1/3 des PME (100% des PME de plus de 50 salariés) réalisent des actions marketing de promotion / communication, à commencer par le web–marketing. Les actions privilégiées par les dirigeants ne sont pas forcément le reflet de leurs performances respectives :

  • Création / visibilité de site Internet (66%) – profitable pour 75%
  • Salons, foires, conférences (41%) – profitable pour 53%
  • Marketing direct classique (41%) – profitable pour 85%
  • Marketing direct en ligne (30%) – profitable pour 74%
  • Médias sociaux (22%) – profitable pour 37%
  • Publicité classique (22%) – profitable pour 60%
  • Publicité en ligne (20%) – profitable pour 62%
  • Relations presse (20%) – profitable pour 77%
  • Fidélisation (9%) – profitable pour 85%

La mise en place d’indicateurs de performance croît avec la taille des PME : 58% des [0–9] salariés, contre 71% des [10–49] et 86% des [10–249] mesurent au moins 2 indicateurs de performance.
Ce sont les actions web–marketing, nativement dotées d’indicateurs, qui font le plus fréquemment l’objet de mesures chez les PME concernées par le marketing :

  • Création / visibilité de site Internet : visiteurs, contacts, positionnement dans les moteurs
  • Salons, foires, conférences : contacts, devis établis, clients générés
  • Marketing direct en ligne : clics, devis établis
  • Marketing direct classique : retours, devis établis
  • Médias sociaux : opinions, retours d’animations, bouche à oreille
  • Publicité en ligne : clics, clients générés, coût d’acquisition
  • Relations presse : publication, contacts, image et notoriété
  • Publicité classique : contacts, image et notoriété
  • Fidélisation : clients sollicités, retours, valeur

A l’exception des salons et foires, de la publicité en ligne (liens sponsorisés et bannière Internet) et de la fidélisation, la mesure de la performance ne se prolonge guère jusqu’au terme de la transaction commerciale (génération de CA). Il s'agit donc le plus souvent de mesures intermédiaires.
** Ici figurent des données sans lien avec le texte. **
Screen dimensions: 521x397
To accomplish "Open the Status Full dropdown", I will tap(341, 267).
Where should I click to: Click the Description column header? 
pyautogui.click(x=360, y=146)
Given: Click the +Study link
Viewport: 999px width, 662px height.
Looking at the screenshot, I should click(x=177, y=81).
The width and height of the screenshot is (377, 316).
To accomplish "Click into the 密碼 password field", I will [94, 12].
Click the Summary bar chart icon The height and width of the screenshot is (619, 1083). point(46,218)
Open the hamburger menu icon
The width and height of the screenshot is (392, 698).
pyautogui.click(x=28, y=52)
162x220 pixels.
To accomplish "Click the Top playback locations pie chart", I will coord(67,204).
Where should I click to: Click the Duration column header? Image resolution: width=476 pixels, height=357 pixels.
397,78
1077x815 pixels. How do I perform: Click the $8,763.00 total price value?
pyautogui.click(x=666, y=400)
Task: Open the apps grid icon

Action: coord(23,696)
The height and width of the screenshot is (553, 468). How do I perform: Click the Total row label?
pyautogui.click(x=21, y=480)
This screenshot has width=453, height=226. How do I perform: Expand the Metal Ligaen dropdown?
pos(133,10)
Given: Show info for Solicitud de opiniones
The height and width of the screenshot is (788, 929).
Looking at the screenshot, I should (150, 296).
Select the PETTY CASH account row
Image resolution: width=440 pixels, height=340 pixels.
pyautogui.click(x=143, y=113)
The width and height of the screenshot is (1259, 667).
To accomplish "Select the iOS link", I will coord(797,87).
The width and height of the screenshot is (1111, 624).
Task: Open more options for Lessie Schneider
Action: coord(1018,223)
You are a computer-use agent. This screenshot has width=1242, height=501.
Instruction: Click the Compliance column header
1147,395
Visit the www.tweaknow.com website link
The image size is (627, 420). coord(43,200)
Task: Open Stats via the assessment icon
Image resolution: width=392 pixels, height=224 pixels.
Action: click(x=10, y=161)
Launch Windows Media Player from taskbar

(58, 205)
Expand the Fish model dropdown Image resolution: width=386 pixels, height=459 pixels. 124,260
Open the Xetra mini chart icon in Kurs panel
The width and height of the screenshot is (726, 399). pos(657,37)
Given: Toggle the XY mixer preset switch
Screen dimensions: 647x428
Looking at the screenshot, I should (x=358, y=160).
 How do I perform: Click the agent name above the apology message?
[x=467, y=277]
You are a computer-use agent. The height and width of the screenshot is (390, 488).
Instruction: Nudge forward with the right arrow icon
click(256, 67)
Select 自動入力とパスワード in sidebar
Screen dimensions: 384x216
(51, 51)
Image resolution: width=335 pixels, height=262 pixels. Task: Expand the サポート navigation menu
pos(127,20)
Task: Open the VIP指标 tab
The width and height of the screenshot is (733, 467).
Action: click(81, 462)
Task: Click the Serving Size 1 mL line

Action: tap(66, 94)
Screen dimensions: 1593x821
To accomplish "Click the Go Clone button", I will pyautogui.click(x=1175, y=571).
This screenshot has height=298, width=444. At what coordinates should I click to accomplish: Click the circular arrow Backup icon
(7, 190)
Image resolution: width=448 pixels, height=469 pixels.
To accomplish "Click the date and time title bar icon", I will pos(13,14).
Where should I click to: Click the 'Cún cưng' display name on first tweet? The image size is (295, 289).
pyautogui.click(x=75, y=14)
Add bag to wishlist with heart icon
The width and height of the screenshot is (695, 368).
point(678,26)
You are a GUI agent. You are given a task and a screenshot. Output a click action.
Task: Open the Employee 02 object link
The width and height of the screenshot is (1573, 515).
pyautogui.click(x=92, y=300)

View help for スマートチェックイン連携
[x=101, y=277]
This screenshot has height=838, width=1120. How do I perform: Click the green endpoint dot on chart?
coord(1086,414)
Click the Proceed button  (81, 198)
3/4 des PME avouent avoir rencontré une situation de contreperformance ces dernières années :

  • Plan de promotion / communication aux résultats décevants (40%), surtout pour les plus petites
  • Cible de clientèle potentiellement lucrative négligée ou insuffisamment exploitée (38%)
  • Érosion du parc clients non évitée (33%)
  • Opportunité de marché non ou tardivement saisie (32%)
  • Avantage concurrentiel non maintenu ou non rétabli (29%), surtout parmi les grosses PME
  • Ciblage de clientèle commercialement infructueux(24%)
  • Politique tarifaire inadaptée face à la concurrence et/ou aux attentes du marché (21%)
  • Abandon d’un produit ou service ne correspondant pas aux attentes du marché (19%), surtout chez les grosses PME

Il s'agit de contreperformances relevant davantage d’un manque à gagner que d’une prise de risque excessif : potentiel de croissance, valorisation du parc, préservation d’un avantage. Ceci témoigne plutôt d’une attitude timorée, parfois d’une impréparation vis–à–vis du marketing, que d’un volontarisme échevelé se payant par quelques errements.